* **TEXTAUSZUG**
>>>>>
Sortimentserneuerung im Projekt BAUM


 

 


1. Projekt BAUM, Klasse, Unterricht

Das Projekt BAUM ( http://www.projekt-baum.de ) ist die seit 1992 existierende Schülerfirma des Berufsfeldes I (Wirtschaft und Verwaltung) an den BBS Bremervörde mit den Geschäftszweigen HANDEL (umweltfreundliche Schulbedarfs- und Büroartikel), PRODUKTION (Fotopostkarten und Zettelkästen incl. Refills) und RECYCLING (Verkauf von leeren Tintenstrahler- sowie Laserdruckerkartuschen).

Es wird von Jahr zu Jahr im Rahmen eines zweistündigen Wahlpflichtkurses von einer Klasse auf die Folgeklasse übertragen und ergänzt damit den Unterricht im Lernbüro, ersetzt ihn aber nicht (vgl. EILERS 1996, 19 ). Z. Zt. wird der Unterricht mit Schülern der Klasse II der zweijährigen Berufsfachschule Wirtschaft (Eingangsvoraussetzung: Sekundarabschluss I/ Hauptschulabschluss) durchgeführt.

Unterrichtsgegenstand ist neben den kaufmännisch notwendigen Tätigkeiten zum Betreiben eines realen schulischen Geschäftsbetriebes (vgl. EILERS 1997, 7 ) auch die Teilnahme an Wettbewerben, Messen sowie an sonstigen Veranstaltungen, z. T. mit eigenen Beiträgen (u. a. Präsentation Projekt BAUM, Leiten und Durchführen von Workshops).

2. Sortimentserneuerung

Wie schon in der frühen betriebswirtschaftlichen Literatur betont, vermag „die Art der Erzeugnisse und die Zusammensetzung des Warensortiments die Verkaufschancen eines Unternehmens in ganz besonderer Weise zu beeinflussen“(GUTENBERG 1958, 92 ).
<<<<<
* **AUSGEWÄHLTE ZEILEN**
>>>>>
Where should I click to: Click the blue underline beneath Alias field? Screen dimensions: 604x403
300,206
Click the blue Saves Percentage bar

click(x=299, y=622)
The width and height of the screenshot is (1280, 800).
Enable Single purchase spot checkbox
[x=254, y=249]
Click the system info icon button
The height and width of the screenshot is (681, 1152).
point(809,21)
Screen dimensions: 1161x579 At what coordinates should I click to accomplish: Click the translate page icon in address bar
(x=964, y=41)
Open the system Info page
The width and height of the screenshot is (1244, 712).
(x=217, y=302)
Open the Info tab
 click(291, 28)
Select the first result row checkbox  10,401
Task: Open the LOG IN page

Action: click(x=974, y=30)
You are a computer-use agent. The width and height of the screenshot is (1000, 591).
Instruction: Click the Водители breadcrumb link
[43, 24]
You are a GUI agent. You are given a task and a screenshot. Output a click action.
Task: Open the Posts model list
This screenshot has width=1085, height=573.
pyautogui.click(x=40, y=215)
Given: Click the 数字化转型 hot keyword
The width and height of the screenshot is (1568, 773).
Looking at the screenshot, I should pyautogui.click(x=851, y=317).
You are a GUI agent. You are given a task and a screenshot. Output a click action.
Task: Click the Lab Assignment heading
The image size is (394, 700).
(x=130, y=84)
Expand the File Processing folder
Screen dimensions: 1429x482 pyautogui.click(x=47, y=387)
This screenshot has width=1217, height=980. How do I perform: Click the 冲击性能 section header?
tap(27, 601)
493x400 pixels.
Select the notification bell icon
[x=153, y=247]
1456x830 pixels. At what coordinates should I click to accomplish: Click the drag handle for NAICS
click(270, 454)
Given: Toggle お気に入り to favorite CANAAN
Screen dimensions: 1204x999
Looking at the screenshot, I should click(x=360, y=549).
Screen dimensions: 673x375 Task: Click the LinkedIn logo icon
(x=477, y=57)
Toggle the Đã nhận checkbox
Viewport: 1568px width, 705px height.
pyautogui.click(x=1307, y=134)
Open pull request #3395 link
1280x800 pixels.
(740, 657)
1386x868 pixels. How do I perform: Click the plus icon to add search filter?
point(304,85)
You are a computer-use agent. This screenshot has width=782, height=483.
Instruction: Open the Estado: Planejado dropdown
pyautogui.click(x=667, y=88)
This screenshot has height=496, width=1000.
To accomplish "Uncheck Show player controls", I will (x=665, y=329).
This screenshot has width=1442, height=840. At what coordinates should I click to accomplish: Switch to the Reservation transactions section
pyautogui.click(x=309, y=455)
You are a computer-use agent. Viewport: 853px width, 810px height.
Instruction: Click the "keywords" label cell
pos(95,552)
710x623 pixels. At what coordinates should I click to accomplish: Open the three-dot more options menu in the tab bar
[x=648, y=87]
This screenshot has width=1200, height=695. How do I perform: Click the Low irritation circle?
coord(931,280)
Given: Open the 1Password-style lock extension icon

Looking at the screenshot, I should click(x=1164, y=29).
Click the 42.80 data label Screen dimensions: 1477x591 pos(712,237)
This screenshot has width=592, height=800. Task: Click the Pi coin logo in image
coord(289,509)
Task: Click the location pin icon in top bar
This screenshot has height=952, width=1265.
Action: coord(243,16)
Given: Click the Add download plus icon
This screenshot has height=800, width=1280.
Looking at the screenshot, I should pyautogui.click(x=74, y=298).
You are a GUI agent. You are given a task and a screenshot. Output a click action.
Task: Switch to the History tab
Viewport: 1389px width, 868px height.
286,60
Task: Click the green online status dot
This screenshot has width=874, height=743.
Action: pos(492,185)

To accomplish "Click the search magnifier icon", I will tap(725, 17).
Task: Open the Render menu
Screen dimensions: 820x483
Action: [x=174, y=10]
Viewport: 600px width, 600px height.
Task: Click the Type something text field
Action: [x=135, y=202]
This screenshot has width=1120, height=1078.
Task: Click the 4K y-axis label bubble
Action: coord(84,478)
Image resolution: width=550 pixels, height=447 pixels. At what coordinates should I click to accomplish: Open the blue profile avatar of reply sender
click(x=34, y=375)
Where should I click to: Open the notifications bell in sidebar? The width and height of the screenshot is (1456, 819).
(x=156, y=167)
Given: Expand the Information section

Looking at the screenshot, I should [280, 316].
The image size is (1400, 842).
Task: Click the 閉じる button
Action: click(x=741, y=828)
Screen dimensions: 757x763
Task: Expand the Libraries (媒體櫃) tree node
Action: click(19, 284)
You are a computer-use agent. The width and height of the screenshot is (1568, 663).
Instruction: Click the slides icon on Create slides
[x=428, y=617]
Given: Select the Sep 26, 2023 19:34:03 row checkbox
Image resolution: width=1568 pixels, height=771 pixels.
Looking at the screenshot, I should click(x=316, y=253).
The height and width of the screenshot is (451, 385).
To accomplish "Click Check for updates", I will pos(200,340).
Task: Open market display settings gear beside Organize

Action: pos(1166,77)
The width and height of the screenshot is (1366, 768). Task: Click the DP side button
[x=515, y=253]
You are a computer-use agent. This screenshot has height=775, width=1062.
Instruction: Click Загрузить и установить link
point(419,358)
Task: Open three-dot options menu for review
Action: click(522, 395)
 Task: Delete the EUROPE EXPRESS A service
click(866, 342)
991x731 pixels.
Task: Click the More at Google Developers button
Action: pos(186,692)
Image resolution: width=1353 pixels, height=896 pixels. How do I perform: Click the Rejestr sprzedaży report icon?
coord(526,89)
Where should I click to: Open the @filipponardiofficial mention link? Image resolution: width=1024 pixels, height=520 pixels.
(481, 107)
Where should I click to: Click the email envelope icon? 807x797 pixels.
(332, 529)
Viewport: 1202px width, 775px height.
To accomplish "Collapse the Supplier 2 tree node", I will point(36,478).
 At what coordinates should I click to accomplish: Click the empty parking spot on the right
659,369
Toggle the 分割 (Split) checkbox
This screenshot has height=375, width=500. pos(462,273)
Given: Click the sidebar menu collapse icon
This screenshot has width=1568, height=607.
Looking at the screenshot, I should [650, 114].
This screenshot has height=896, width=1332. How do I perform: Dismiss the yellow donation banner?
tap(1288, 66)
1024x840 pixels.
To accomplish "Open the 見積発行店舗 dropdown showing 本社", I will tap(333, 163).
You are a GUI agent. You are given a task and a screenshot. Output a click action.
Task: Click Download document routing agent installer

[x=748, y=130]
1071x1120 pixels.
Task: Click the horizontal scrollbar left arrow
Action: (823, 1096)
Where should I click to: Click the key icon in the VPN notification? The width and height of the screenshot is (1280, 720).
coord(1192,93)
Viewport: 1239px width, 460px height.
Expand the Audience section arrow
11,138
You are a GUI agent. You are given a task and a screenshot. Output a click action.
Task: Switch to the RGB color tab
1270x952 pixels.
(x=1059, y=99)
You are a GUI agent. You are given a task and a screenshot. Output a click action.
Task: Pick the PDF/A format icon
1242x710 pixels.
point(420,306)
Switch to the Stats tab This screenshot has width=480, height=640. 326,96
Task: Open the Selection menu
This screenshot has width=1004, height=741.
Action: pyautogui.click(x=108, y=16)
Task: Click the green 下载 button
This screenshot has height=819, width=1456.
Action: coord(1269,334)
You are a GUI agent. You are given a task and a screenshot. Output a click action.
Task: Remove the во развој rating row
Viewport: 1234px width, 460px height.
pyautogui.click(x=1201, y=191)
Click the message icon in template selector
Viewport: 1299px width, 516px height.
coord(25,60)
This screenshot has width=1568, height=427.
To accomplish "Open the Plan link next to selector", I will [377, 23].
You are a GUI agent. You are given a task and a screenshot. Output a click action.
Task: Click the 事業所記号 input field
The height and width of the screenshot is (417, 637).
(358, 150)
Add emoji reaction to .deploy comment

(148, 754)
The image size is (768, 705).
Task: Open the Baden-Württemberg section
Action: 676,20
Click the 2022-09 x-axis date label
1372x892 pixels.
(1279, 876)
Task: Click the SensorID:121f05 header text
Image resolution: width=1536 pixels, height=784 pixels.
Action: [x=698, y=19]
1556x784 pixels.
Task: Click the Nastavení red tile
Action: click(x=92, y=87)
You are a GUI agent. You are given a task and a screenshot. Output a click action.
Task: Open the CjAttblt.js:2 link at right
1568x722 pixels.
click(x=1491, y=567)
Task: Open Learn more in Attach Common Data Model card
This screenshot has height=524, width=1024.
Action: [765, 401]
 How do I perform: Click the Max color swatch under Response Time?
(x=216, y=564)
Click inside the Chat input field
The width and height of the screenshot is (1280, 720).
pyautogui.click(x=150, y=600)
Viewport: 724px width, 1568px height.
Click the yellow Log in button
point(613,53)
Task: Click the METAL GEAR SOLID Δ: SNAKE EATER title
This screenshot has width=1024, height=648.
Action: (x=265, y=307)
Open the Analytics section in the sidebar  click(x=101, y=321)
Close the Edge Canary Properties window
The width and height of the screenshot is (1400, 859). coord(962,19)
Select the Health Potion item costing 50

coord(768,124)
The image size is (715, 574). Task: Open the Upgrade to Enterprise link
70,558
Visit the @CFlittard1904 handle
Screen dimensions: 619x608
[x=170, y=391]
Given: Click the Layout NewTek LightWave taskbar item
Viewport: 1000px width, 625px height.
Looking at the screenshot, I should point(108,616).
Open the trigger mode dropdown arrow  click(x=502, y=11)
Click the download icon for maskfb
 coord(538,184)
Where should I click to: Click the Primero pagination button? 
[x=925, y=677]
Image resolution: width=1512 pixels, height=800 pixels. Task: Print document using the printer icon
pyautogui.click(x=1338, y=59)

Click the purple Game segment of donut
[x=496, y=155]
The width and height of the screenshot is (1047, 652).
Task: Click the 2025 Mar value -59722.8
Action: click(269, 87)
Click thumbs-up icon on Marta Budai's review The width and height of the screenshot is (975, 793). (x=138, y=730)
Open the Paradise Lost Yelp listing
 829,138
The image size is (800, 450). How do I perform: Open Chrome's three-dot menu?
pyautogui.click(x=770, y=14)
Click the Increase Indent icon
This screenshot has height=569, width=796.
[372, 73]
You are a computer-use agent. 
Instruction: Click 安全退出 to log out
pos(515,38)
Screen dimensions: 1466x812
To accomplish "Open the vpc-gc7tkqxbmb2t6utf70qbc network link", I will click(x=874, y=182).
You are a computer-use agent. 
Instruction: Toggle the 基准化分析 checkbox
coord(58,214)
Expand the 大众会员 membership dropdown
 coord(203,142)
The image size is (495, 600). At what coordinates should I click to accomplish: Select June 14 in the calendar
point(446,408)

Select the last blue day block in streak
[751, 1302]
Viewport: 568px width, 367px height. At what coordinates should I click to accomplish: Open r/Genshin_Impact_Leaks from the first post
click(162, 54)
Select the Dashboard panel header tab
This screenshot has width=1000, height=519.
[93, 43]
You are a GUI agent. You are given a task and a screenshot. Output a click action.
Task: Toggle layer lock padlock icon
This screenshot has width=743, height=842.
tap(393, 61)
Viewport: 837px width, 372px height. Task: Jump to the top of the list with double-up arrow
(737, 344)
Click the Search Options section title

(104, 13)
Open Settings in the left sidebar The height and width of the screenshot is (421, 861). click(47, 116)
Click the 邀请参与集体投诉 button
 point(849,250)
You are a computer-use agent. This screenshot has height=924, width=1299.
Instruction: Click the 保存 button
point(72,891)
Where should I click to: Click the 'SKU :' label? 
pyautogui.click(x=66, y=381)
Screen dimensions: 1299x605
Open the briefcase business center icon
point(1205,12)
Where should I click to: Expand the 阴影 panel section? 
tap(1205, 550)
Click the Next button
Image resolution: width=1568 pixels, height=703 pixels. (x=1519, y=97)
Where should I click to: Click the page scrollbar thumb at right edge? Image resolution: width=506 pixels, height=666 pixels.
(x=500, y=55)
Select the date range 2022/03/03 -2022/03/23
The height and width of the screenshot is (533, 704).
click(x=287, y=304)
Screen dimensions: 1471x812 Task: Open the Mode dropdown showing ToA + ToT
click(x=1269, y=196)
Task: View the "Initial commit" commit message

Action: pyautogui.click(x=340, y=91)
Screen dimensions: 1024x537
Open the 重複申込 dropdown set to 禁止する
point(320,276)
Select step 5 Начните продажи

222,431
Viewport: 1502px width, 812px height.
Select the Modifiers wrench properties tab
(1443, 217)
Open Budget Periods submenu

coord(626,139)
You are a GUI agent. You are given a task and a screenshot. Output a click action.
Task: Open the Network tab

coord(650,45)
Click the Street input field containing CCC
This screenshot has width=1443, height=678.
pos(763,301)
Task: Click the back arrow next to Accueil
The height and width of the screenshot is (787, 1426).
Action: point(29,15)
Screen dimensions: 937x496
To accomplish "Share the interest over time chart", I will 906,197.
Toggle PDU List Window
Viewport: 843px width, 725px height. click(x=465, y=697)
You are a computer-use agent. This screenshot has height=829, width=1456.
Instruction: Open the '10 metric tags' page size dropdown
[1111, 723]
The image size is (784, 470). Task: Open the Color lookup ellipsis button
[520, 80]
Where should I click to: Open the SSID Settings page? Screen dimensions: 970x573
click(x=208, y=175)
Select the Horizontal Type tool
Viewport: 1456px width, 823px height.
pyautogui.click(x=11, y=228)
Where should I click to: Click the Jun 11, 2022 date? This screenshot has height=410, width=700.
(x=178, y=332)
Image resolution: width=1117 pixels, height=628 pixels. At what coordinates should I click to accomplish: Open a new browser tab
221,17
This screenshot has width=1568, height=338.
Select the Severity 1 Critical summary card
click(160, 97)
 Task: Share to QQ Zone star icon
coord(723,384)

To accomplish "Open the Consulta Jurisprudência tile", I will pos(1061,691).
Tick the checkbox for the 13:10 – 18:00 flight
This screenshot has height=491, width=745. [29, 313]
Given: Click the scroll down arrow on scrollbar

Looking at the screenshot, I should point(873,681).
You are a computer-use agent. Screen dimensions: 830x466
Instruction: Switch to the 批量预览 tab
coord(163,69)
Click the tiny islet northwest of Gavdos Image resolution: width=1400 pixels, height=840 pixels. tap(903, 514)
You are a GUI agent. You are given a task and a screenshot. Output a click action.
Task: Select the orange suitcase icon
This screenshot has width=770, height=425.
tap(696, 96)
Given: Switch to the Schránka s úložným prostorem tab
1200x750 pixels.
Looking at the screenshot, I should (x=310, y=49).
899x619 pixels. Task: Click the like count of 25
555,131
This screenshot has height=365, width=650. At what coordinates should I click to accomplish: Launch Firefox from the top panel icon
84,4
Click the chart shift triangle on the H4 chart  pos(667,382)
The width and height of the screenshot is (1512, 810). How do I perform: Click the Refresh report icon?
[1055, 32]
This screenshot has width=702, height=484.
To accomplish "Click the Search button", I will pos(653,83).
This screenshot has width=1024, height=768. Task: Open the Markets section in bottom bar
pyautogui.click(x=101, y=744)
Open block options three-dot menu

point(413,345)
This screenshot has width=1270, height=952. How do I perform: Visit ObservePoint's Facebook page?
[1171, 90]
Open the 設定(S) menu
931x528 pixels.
<<<<<
* **AUFGABEN**
• a. Seit welchem Jahr besteht die Schülerfirma laut dem Textauszug über das Projekt BAUM?
• b. Setze bitte den Textauszug über das Projekt BAUM nach seinem letzten Satz fort.

* **LÖSUNGEN**
• a. Die Schülerfirma besteht seit 1992.

• b.
So müssen auch im Projekt BAUM sortimentspolitische Entscheidungen entweder integriert mit produktpolitischen Entscheidungen im Sub-Mix-Bereich „Produkt-Mix“ (MEFFERT 1977, 82) oder aber in einem eigenständigen Marketing-Mix-Bereich „Sortimentspolitik“ (GRYTSCH/ KINTZEL 1987, 2 21) getroffen werden. Sie beziehen sich dann auf die „Auswahl und Kombination des Warenangebots“ (HANSEN 1990, 50 ) und münden in einer optimalen Programmgestaltung mit Entscheidungen zur artmäßigen (was?), mengenmäßigen (wie viel?) und zeitlichen (wann?) Zusammensetzung des Produktprogramms bzw. des Sortiments (vgl. MEFFERT 1991, 401 ).

Da sich sowohl die Kaufgewohnheiten der Verbraucher ändern als auch das Angebot an Waren einem ständigen Wandel unterworfen ist, muss auch im Projekt BAUM das Sortiment ständig überprüft und ggf. den veränderten Marktdaten angepasst werden.

Die Schüler sollen sich dabei, wie der Marketingmanager, bei ihren Entscheidungen rationaler und kalkulierbarer Planungsverfahren bedienen (vgl. MEFFERT 1991, 508 ) und sich von eher kreativen und schöpferischen Fähigkeiten lösen.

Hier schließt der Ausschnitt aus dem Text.